Your socks are wonderful! Just a question - what do we do to become your good friend? Thanks for sharing the pictures of your socks!


----------



## ssk1953 (Jan 29, 2012)

Those are beautiful socks! That reminded me of a KP post not long ago about a lady in Rotterdam who had knitted over 500 sweaters and people in the town were shown dancing and wearing all her beautiful sweaters and thanking her.






You sock collection is beautiful!!


----------



## joanh8060 (Apr 22, 2011)

SilverWeb said:


> Wow! You have been busy! I haven't gotten up the nerve yet to knit my first pair. You should send those pictures into a puzzle maker - they would make a great jigsaw puzzle!
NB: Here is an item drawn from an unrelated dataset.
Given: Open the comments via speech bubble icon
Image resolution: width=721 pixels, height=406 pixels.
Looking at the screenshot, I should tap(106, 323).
Great Thought! Like jigsaws too. Good for our aging brain. Joan 8060


----------



## JOANROBRTS (Sep 29, 2011)

What is your favorite sock yarn? I never see any solid color yarn and would love to get some. Where do you purchase yours??


----------



## cherylann4557 (Aug 11, 2012)

grandmere101 said:


> Amazing!!!!


Very!!


----------



## anetdeer (Jul 16, 2012)

I like socks too. Just finished a pair for DB in grays/black so he can wear with his tux. I too was wondering about the yarn you use...the colors are beautiful!


----------



## secelia8 (Jan 7, 2013)

Absolutely wonderful. You really like knitting socks. What do you do with them?????????????


----------



## ALRUNA 1 (Jan 21, 2013)

Wow! You have been busy. They look fantastic. I have the wool and the needles but haven't had the courage to cast on yet!


----------



## Anna3703 (Mar 4, 2012)

I could probably make one pair of socks (with perfect heels) in the time it took you to make all those 200 +- pairs (if I worked hard at it, probably frogged a few times as well).....maybe not!


----------



## Dylanfan (Nov 30, 2011)

You are my hero! If you knew how badly I wanted to make just one of those pairs! Sigh!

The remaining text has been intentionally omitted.